With triple-digit temperatures forecast to reach their peak through much of the region Thursday, some communities are offering ways to escape the heat while public officials are warning that conditions may be ripe for poor air quality and intermittent power outages.
The air district issues a Spare the Air day when weather conditions, like Thursday’s forecast of light winds and unusually hot temperatures, will combine with vehicle exhaust to make an excessive amount of smog. Thursday’s will be the second Spare the Air alert of the season.
On Spare the Air days, drivers are encouraged to find alternatives to driving alone to work or other destinations to limit the number of vehicles on the road. Young children, seniors and people with respiratory and heart conditions should also avoid prolonged exposure to smog, and outdoor exercise should only take place in the early morning when concentrations are lower, air district officials said.
Meanwhile, operators of California’s electric grid warned earlier this week they may have to ask people to conserve energy to avoid rotating power outages when temperatures rise.
The California Independent System Operator, which operates the state’s electric grid, issued a Flex Alert for Thursday that asks residents and visitors to set thermostats to 78 degrees or higher, avoid using major appliances and to turn off unnecessary lights.
The alert is in effect from 5 to 10 p.m. Consumers are encouraged to get comfortable beforehand by pre-cooling their home, using major appliances, closing window coverings, charging devices and charging electric vehicles.

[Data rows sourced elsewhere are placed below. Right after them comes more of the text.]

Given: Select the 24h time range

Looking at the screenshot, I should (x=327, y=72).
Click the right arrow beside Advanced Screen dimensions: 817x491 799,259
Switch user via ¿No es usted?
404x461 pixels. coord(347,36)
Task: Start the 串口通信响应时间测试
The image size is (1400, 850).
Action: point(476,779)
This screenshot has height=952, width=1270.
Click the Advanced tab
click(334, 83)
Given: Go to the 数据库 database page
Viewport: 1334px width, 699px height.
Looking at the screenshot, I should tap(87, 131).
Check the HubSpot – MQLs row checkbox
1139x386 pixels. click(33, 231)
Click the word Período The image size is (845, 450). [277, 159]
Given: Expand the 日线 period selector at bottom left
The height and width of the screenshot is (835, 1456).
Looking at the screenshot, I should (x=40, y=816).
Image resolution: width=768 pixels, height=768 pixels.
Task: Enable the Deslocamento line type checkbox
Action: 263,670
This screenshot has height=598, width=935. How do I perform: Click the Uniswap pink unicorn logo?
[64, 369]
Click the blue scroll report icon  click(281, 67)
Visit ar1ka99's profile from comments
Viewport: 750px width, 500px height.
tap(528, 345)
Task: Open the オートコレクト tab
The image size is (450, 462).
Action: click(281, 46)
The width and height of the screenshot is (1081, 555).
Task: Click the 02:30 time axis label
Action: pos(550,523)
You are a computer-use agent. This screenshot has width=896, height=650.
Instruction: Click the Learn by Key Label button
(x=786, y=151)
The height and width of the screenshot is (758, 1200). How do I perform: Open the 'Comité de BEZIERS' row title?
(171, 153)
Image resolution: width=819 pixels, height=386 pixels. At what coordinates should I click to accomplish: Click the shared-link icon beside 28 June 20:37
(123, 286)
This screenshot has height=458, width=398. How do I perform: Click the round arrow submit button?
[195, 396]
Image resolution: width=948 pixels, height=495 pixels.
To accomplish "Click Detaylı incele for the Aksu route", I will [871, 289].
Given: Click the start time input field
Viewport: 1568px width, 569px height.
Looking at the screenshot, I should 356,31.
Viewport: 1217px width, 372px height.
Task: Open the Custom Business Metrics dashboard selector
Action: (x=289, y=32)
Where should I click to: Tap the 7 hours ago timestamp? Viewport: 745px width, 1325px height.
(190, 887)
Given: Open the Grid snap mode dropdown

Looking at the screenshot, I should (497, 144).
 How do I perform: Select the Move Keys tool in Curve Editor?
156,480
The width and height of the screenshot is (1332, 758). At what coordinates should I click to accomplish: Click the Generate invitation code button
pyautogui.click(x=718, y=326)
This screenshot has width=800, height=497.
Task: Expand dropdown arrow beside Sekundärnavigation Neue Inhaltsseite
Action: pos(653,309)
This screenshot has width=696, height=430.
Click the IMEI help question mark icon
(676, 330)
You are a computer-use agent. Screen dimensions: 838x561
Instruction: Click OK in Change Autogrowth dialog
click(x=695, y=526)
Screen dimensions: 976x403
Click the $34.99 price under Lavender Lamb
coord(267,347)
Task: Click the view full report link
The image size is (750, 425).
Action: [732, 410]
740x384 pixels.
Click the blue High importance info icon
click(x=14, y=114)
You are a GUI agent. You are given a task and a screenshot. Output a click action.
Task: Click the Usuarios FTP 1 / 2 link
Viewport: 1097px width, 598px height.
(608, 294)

Conservation can make a big difference, ISO officials said. Past conservation by consumers has avoided grid emergencies such as rotating outages.
“The public’s help is essential when extreme weather or other factors beyond our control put undue stress on the electric grid,” said Elliot Mainzer, president and chief executive officer of the ISO, in a news release. “We have seen the huge impact that occurs when consumers pitch in and limit their energy use. Their cooperation can really make a difference.”
The ISO in other circumstances could get power from other states during a California heat wave. But many other western states are expected to be affected by the same heat as California so demand will be great regionwide, ISO officials said.
Cooling centers opened
As temperatures continue to spike, some Bay Area communities have announced that cooling centers will be available to residents.
Santa Clara County has an updated list of at least 16 cooling centers that will be available around the county. Contra Costa County has five such centers that will be open through Friday from 8 a.m. to 5 p.m. in Antioch, Pleasant Hill, Martinez, Hercules and Richmond.
The National Weather Service issued a heat advisory for the Bay Area beginning at 11 a.m. Wednesday through 1 p.m. Friday for interior valleys and the Monterey Bay region.
On Thursday, the heat advisory will be upgraded to a heat warning starting at 11 a.m., meaning temperatures have the potential to exceed 110 degrees in the next 12 to 24 hours, according to the National Weather Service.
Temperatures in Santa Clara County are expected to be a bit lower and reach the upper 80s and low 90s with Thursday being the hottest day. More interior parts of the Bay Area are expected to experience mid-90s to low 100s.
The National Weather Service said the most vulnerable are those who spend a lot of time outdoors, those without air conditioning, young children, the elderly and those with chronic ailments.
Impacts of a heat wave includes heat exhaustion and heat stroke.
Residents are encouraged to check in with those most vulnerable and call 911 for those who may be experiencing distress due to heat.
The county also encourages residents to drink lots of water and beverages with electrolytes and avoid alcohol, caffeine and lots of sugar because it speeds up fluid loss.
They also recommend limiting physical activity during peak heat hours from 10 a.m. to 3 p.m.; cooling off by taking a shower; wearing lightweight, lightly colored clothes; wearing wide-brimmed hats or umbrellas when outside; using sunglasses and sunscreen; keeping people and pets out of closed cars and avoiding bundling babies in heavy clothing.